Les colons l’ont utilisé dans le commandement des troupes militaires d'Afrique de l'Ouest. Il est identifié à l’urbanité donc, à la modernité.  Le bambara est l’une des langues les mieux étudiées, parmi toutes les langues mandingues, plusieurs publications linguistiques lui sont consacrées. Il est la langue de plusieurs médias et de productions culturelles. Il est par ailleurs, enseigné dans plusieurs pays ayant une importante population originaire de l’Afrique de l’ouest.

Un des volets importants de l’histoire de la langue Bambara, est l’évolution de son écriture. Ainsi, Woyo Couloubayi a créé en 1930, dans la région de Kaarta, un alphabet bambara, appelé masaba, comportant 123 caractères. Une écriture assez compliquée, n’ayant pas eu un grand succès.  C’est celle basée sur les caractères latins qui va connaître une grande diffusion. Son alphabet produit en 1967 serait fixé et officialisé en 1982, au Mali, par le décret n°159 PG-RM du 19 juillet 1982. Il contient 27 lettres dont 7 voyelles, 20 consonnes et trois caractères phonétiques additionnels : ɛ, ɔ et ɲ

a, b, c, d, e, ɛ, f, g, h, i, j, k, l, m, n, ɲ, ŋ, o, ɔ, p, r, s, t, u, w, y, z

Dans certains textes, surtout anciens, les caractères phonétiques additionnels sont remplacés de la manière suivante1 : 

"è" au lieu de "ɛ"

"ò" au lieu de "ɔ"

"ny" au lieu de "ɲ"

Il est possible d’écrire le bambara en alphabet N’KO. Alphabet inventé par le Guinéen Souleymane Kanté en 1949. Alphabet voulant, notamment s’adapter aux sons des langues mandingues. 

  Par ailleurs, le bambara est une langue à tons, de type isolant (donc ayant peu de morphologie), se caractérisant par une syntaxe très spéciale.

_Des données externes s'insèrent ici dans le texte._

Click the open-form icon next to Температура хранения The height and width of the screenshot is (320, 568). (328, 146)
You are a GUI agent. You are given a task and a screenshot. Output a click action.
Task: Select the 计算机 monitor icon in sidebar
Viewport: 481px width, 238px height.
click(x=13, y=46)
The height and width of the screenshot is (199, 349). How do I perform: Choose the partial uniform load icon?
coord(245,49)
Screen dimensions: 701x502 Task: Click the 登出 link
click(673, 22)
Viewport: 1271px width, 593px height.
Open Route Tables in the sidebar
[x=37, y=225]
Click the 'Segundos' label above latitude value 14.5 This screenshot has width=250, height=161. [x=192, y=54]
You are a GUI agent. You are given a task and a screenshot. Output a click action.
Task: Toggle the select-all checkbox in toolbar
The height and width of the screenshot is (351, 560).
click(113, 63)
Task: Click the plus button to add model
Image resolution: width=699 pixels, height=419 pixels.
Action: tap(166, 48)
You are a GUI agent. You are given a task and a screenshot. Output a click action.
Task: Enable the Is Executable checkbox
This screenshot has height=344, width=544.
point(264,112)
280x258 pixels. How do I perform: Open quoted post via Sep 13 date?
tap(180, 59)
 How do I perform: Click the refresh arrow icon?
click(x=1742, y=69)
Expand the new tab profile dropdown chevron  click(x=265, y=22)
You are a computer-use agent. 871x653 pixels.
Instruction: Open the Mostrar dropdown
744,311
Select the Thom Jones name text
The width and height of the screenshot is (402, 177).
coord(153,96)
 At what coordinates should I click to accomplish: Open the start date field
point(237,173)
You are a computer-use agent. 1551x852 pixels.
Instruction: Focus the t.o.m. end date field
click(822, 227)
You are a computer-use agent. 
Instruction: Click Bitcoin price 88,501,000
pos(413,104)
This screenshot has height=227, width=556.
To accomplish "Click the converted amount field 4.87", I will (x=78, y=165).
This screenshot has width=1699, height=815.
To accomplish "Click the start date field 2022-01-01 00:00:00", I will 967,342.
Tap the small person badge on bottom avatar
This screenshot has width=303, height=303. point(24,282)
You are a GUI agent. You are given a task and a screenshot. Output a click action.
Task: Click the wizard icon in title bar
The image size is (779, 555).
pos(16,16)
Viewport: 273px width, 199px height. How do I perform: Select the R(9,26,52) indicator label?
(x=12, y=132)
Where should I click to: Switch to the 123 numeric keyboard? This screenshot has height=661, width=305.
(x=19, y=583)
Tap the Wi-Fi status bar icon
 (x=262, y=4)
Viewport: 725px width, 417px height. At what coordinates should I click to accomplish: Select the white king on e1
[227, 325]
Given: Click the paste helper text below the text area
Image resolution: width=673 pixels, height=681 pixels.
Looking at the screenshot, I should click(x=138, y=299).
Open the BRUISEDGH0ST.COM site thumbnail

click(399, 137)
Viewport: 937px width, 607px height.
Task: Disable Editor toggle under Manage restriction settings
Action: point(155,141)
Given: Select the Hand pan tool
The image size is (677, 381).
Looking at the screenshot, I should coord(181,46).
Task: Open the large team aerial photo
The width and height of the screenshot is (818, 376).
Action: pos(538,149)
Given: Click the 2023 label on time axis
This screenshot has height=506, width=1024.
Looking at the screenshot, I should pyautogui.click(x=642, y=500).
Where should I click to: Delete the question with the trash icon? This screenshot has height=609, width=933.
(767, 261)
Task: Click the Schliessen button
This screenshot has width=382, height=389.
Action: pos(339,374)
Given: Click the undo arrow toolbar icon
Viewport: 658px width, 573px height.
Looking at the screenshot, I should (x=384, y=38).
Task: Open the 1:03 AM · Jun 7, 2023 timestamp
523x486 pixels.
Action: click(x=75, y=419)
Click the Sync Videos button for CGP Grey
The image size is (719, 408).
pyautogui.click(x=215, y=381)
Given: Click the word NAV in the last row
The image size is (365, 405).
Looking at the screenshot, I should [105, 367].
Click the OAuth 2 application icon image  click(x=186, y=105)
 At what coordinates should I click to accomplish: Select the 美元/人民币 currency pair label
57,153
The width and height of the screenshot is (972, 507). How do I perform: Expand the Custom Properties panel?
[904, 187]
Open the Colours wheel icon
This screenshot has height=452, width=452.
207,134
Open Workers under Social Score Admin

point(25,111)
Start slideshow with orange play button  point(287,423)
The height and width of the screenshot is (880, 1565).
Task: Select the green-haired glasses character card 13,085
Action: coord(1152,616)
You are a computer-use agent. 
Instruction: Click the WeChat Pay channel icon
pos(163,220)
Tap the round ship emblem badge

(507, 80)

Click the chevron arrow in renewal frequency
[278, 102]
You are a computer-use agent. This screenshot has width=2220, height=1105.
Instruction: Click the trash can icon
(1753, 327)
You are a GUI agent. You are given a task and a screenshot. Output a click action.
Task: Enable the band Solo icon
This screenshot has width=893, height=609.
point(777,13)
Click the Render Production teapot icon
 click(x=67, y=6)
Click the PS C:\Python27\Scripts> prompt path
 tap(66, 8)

Elle est aussi une langue tonale où la variation du ton change le sens du mot. Les phrases sont construites sur le modèle Sujet/Objet/Verbe.

Il n’y a aucun genre grammatical en bambara. Le genre pour un nom peut être spécifié en ajoutant un suffixe –c- pour les noms masculins et -muso pour les noms féminins. Le pluriel se forme en ajoutant « -w » ou « -u » aux mots.

Le bambara a de réelles perspectives d’expansion car même le français qui a un meilleur statut officie, ne pourrait aller contre cette tendance. Cécile Canut2, résume cette thèse en ces termes :

« La diglossie français /langues nationales reste donc peu active, comparée à celle décrite plus haut (bambara/autres langues nationales) ».

Cécile van Den Avenne, a relevé à la suite d’une étude sur Marseille, auprès de migrant issus de l’Afrique de l’ouest, que le Bambara vit cette tendance de développement. Il a même fait disparaître totalement de la migration les langues minoritaires du sud (minyanka, sénoufo, malinké) à son profit.

1-  Etienne Balenghien "A propos de l'alphabet du bambara au Mali" Mandenkan en 1988.

2-  « Dynamique plurilingue et imaginaire linguistique au Mali : entre adhésion et résistance au bambara » Cécile Canut Paris III, INALCO

3-  Le bambara dans la migration : identité et véhiculante Cécile van Den Avenne IECF - Université de Provence.